CRP is one of the classical acute-phase proteins, which could increase significantly at the early stage of IFI and bacterial infection [22]. In addition, the response of PCT to fungal agents is heterogeneous, and there may be a delayed increase or none in invasive aspergillosis [19]. These may explain the trend of “high CRP and low PCT” that we observed in this study in which the blood sample was obtained for testing between 12 and 24 h after fever onset.

In adult patients, β-d-glucan and galactomannan assays are accepted tools to support the diagnosis of IFI. The utility of these tests in children has been questioned. A 2017 updated guideline does not recommend using serum β-d-glucan and galactomannan in the diagnosis of IFI in children with cancer [15]. More recently, another guideline (2020) also discouraged using serum β-d-glucan in pediatric patients because of the poor predictive value of a positive test result in the available pediatric studies [14]. However, in contrast to the previous version of the guideline, the 2020 guidelines recommend galactomannan as a diagnostic tool in pediatric patients mainly based on the results of a meta analysis [23]. Although this meta analysis showed the pooled sensitivity (81% (95% CI 69–89)) and specificity (88% (95% CI 75–95)) of all 18 studies in the diagnosis of IFI, the range of both the sensitivity and specificity varied widely between the studies and from 0–100% and 35–100%, respectively. Therefore, the 2020 guidelines made additional remarks that the careful interpretation of galactomannan test results is necessary due to the test’s inherent limitations including poor positive predictive value. This highlights the importance of CRP and PCT combination in the diagnosis of IFI in pediatric patients because of the limitation of β-d-glucan, galactomannan, as well as CT scan in this population [14]. We assume that β-d-glucan and galactomannan assays combined with CRP/PCT might provide more information in the assessment of IFI in children, and further study is needed.

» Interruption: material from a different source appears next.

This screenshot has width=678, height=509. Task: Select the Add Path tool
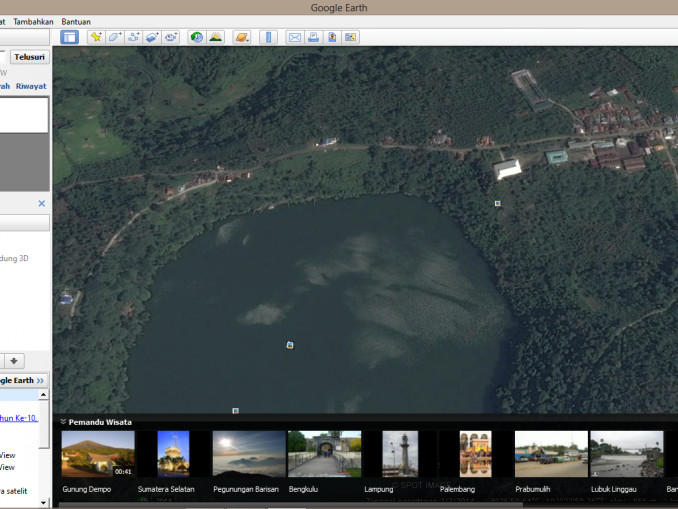point(133,37)
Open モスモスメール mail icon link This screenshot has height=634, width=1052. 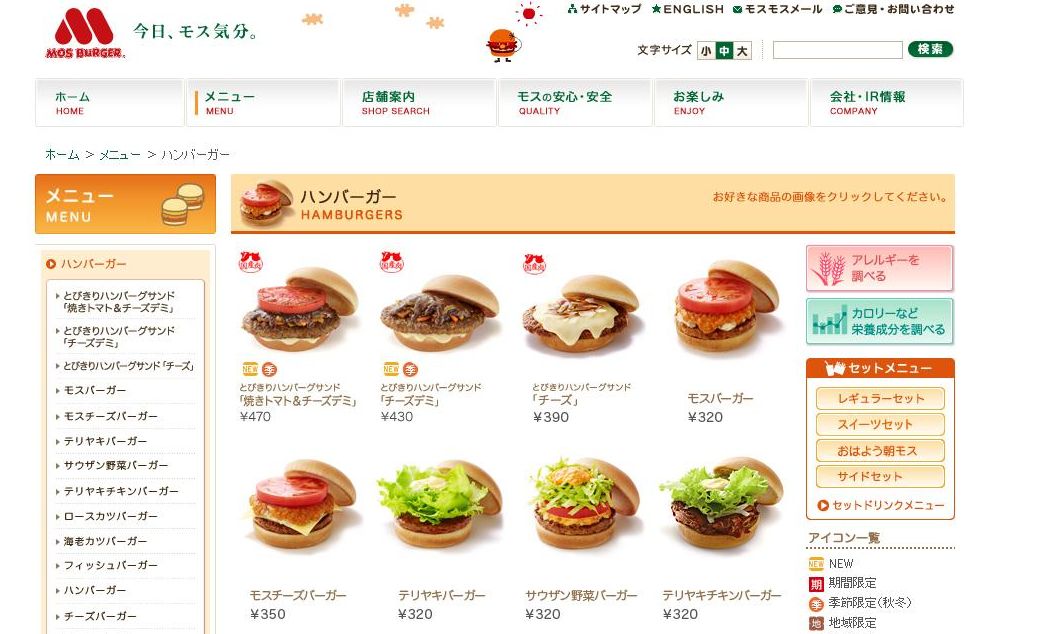[x=778, y=9]
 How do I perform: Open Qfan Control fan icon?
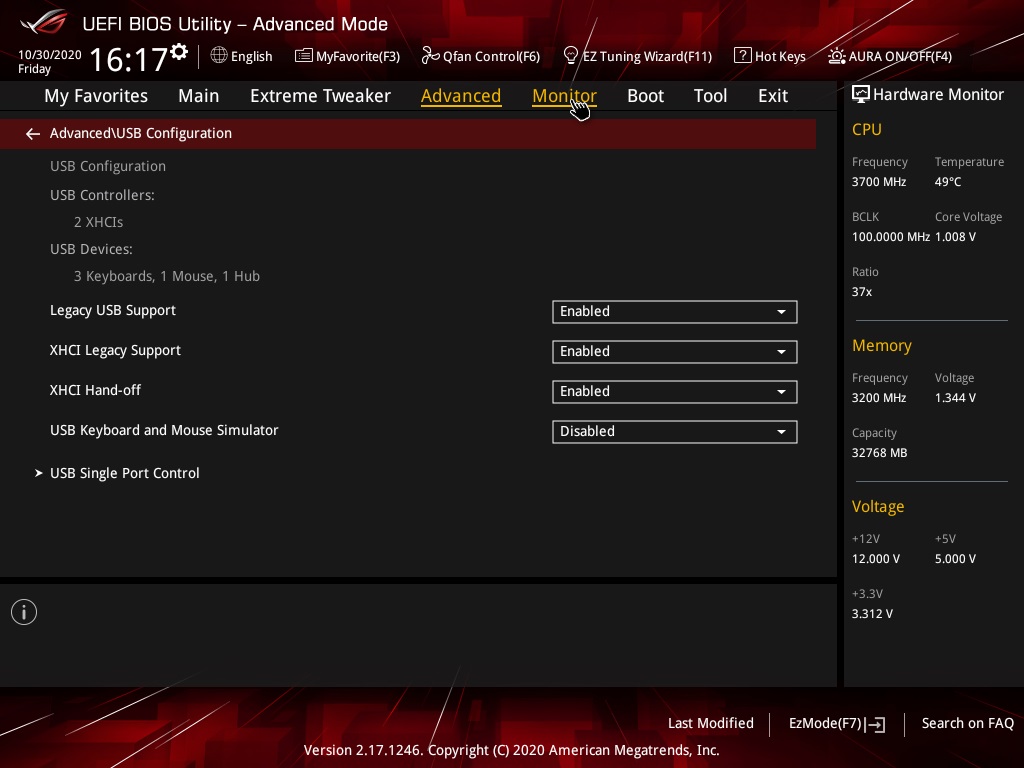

There have been two small sample studies demonstrating that substantially elevated CRP combined with relatively low PCT in immunocompromised adult patients may indicate systemic fungal infection, one including 34 patients and the other 64 with hematological malignancy receiving chemotherapy or allogeneic hematopoietic stem cell trans-plantation [20,21]. Using the combination of CRP and PCT, one study showed that the sensitivity and specificity for the diagnosis of IFI were as high as 90.0% and 92.9%, respectively, for coincident PCT < 1.26 μg/L and CRP > 120.4 mg/L [21]. Our study also showed that in immunocompromised pediatric patients with a similar disease, the phenomenon of “high CRP and low PCT” can also be used to diagnosis IFI and discriminate it from bacterial infection.

5. Conclusions

IFI remains an important cause of morbidity and mortality in children with cancer and hematology disorders. Early detection and diagnosis can help ensure prompt treatment and reduce mortality. In our experience, among immunocompromised children with hematologic disorders, a significant increase of CRP and low PCT help differentiate IFI from bacterial bloodstream infection, which may provide pediatric clinicians with a new option to diagnose IFI early and discriminate it from bacterial infection.